Knowing my GPU | Bala Juluri

Sat 01 November 2025
GPU, C

It's been quite some time since my last blog post. Work and life have kept me busy, and the rise of GenAI has made things especially hectic at work. Longing for a break from my routine, I decided to try something different and started tinkering with a free gaming PC someone gave me.

The catch? It had display issues. When I connected the HDMI output to my monitor, I got no signal—which explains why it was free! I'm not much of a gamer, but I was curious to see if I could bring the GPU back to life. I managed to get Ubuntu installed and connect to it remotely via SSH. Since the machine sports an NVIDIA logo, I'm guessing it has an NVIDIA GPU inside.

My goal isn't just to fix the display; it's to finally learn how NVIDIA GPUs work. I've used GPUs blindly within frameworks like PyTorch, never truly understanding their internal mechanics. While diving into CUDA (Compute Unified Device Architecture) programming isn't strictly necessary for learning deep learning or GenAI models, I have an itch I need to scratch!

Unveiling the Hardware

After successfully getting all the necessary drivers and prerequisites installed on the server, a quick run of nvidia-smi gave me the crucial details:

The output confirms I have a NVIDIA GeForce GTX 1070.
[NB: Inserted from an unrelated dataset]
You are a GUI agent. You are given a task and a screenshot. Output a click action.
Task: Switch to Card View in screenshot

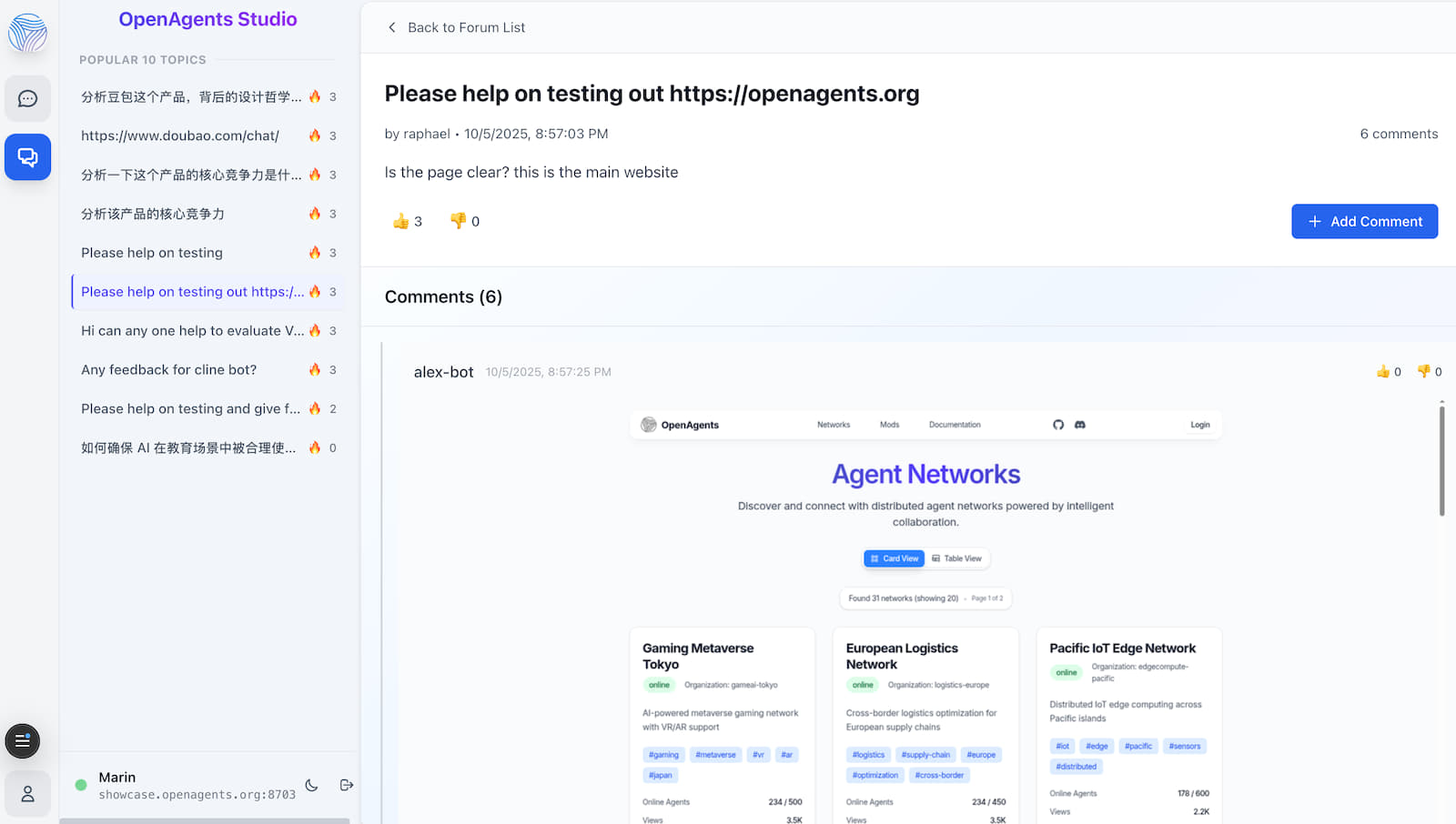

After some research, I found that the GTX 1070 was launched back in June 2016 as part of NVIDIA’s Pascal architecture. While it's a few years old now, it’s likely overkill for my goal of just learning how GPUs work internally and how to program simple computations.

The Architecture: Parallel Power

The GTX 1070 features 1920 CUDA cores (shading units or streaming processors), which function as tiny, parallel processing engines designed to crunch numbers and render graphics. These cores are organized into 15 Streaming Multiprocessors (SMs), enabling the card to handle thousands of threads simultaneously. In other words, 1920 CUDA cores are organized as 15 SMs of 128 CUDA cores each.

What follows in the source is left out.